OBJECTIVE: The present study investigates the relationship between night-time screen-based media devices (SBMD) use, which refers to use within 1 h before sleep, in both lit and dark rooms, and sleep outcomes and health-related quality of life (HRQoL) among 11 to 12-year-olds. METHODS: We analysed baseline data from a large cohort of 6616 adolescents from 39 schools in and around London, United Kingdom, participating in the Study of Cognition Adolescents and Mobile Phone (SCAMP). Adolescents self-reported their use of any SBMD (mobile phone, tablet, laptop, television etc.). Sleep variables were derived from self-reported weekday and/or weekend bedtime, sleep onset latency (SOL) and wake time. Sleep quality was assessed using four standardised dimensions from the Swiss Health Survey. HRQoL was estimated using the KIDSCREEN-10 questionnaire. RESULTS: Over two-thirds (71.5%) of adolescents reported using at least one SBMD at night-time, and about a third (32.2%) reported using mobile phones at night-time in darkness. Night-time mobile phone and television use was associated with higher odds of insufficient sleep duration on weekdays (Odds Ratio, OR = 1.82, 95% Confidence Interval, CI [1.59, 2.07] and OR = 1.40, 95% CI [1.23, 1.60], respectively). Adolescents who used mobile phones in a room with light were more likely to have insufficient sleep (OR = 1.32, 95% CI [1.10, 1.60]) and later sleep midpoint (OR = 1.64, 95% CI [1.37, 1.95]) on weekends compared to non-users. The magnitude of these associations was even stronger for those who used mobile phones in darkness for insufficient sleep duration on weekdays (OR = 2.13, 95% CI [1.79, 2.54]) and for later sleep midpoint on weekdays (OR = 3.88, 95% CI [3.25, 4.62]) compared to non-users.
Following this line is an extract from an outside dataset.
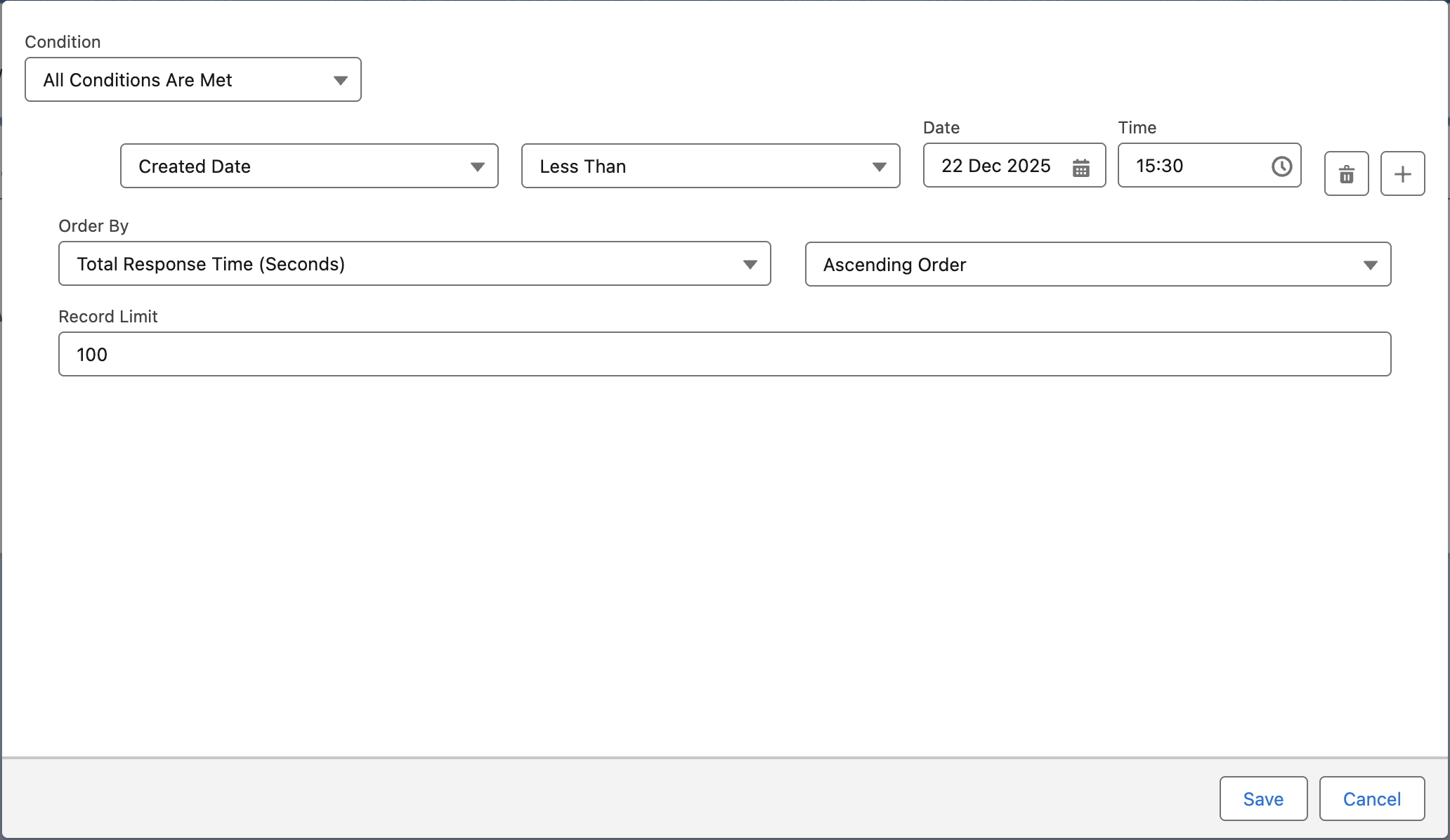Click the Record Limit field showing 100
This screenshot has width=1450, height=840.
pyautogui.click(x=724, y=355)
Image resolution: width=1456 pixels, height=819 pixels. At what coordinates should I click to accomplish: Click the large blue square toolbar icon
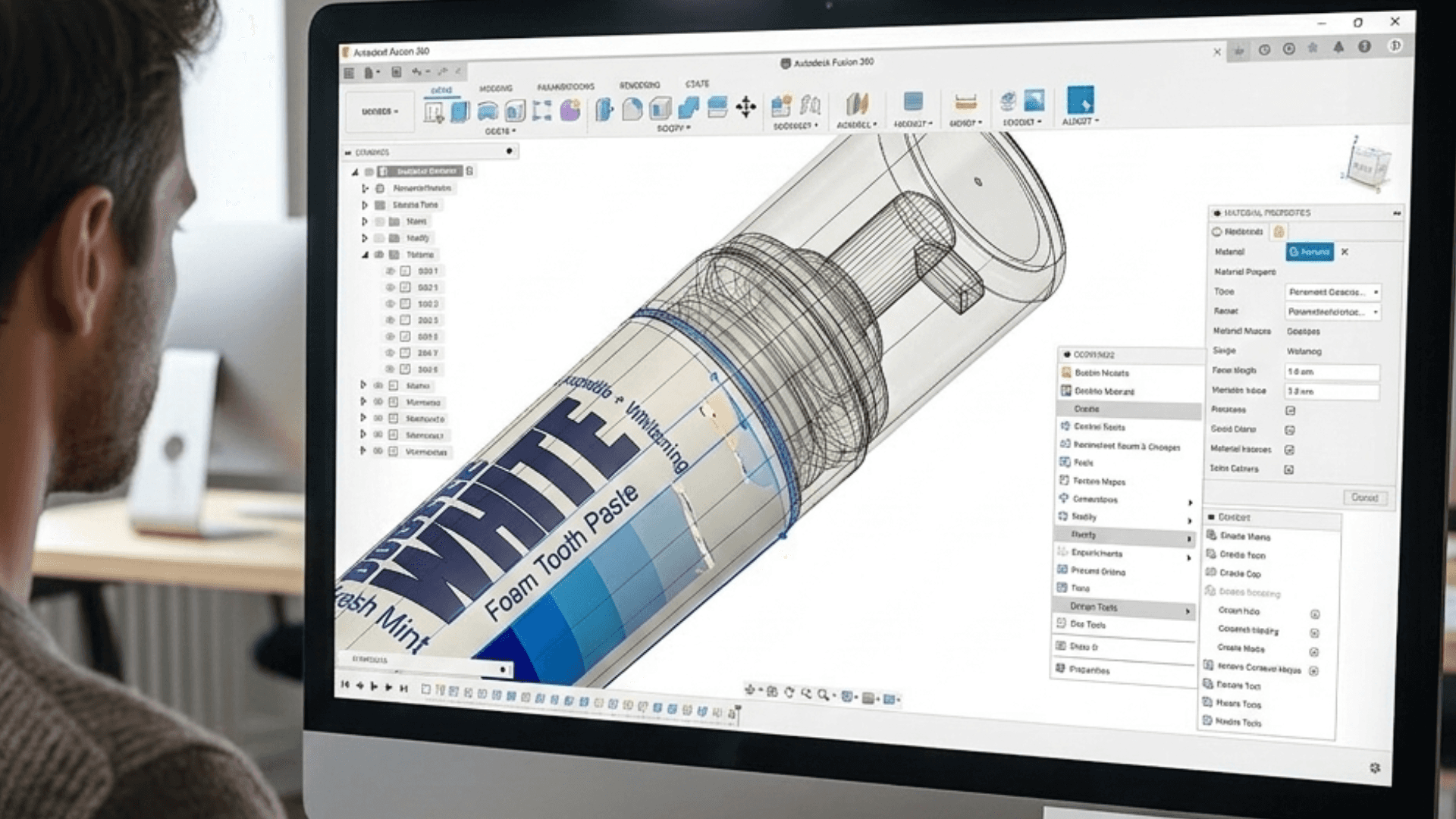[x=1080, y=101]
Night-time use of mobile phones was associated with lower HRQoL and use in a dark room was associated with even lower KIDSCREEN-10 score (β = -1.18, 95% CI [-1.85, -0.52]) compared to no use. CONCLUSIONS: We found consistent associations between night-time SBMD use and poor sleep outcomes and worse HRQoL in adolescents. The magnitude of these associations was stronger when SBMD use occurred in a dark room versus a lit room.